We are given the system $Ax = b$, where:

$A = \begin{bmatrix} -1 & 3 \\ -4 & 12 \end{bmatrix}, \quad b = \begin{bmatrix} 1 \\ -1 \end{bmatrix}$ A basis for the null space of $A$ is given by: $\begin{bmatrix} 3 \\ 1 \end{bmatrix}$ and a particular solution to $Ax = b$ is: $x_p = \begin{bmatrix} -1 \\ 0 \end{bmatrix}$

We need to find the row space solution $x_r$ for the equation $Ax = b$.

Solution

The general solution for the equation $Ax = b$ can be written as: $x = x_p + x_n$ where $x_p$ is a particular solution to the system, and $x_n$ is any solution in the null space of $A$.

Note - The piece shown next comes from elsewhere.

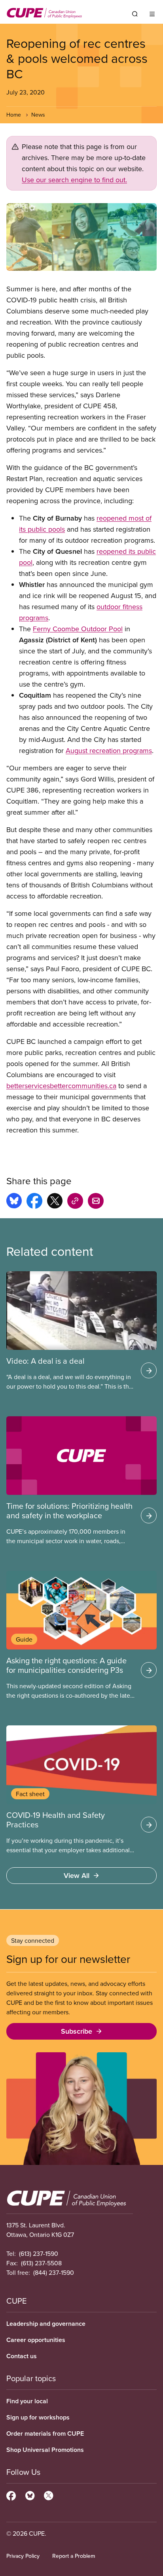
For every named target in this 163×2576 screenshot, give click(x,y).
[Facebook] (11, 2494)
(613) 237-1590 (38, 2253)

Given that a basis for the null space is $\begin{bmatrix} 3 \\ 1 \end{bmatrix}$, we can express $x_n$ as: $x_n = k \begin{bmatrix} 3 \\ 1 \end{bmatrix}$ for some scalar $k$.

The row space solution $x_r$ represents the component of $x$ that lies in the row space of $A$. Since $x_p = \begin{bmatrix} -1 \\ 0 \end{bmatrix}$ is already a solution to the system, and it does not lie in the null space of $A$, it is the row space solution.

Therefore, the row space solution $x_r$ is: $x_r = \begin{bmatrix} -1 \\ 0 \end{bmatrix}$

Would you like more details on this explanation or have any questions?

Related Questions

1. What is the definition of the row space of a matrix?
2. How do you find a particular solution for a linear system $Ax = b$?
3. What are the steps to find the null space of a matrix?
4. Why is the null space important when solving linear equations?
5. How can we verify if a given vector is a solution to the equation $Ax = b$?

Tip

When solving a system of linear equations, it's helpful to check both the particular solution and the null space solution to ensure the completeness of the general solution.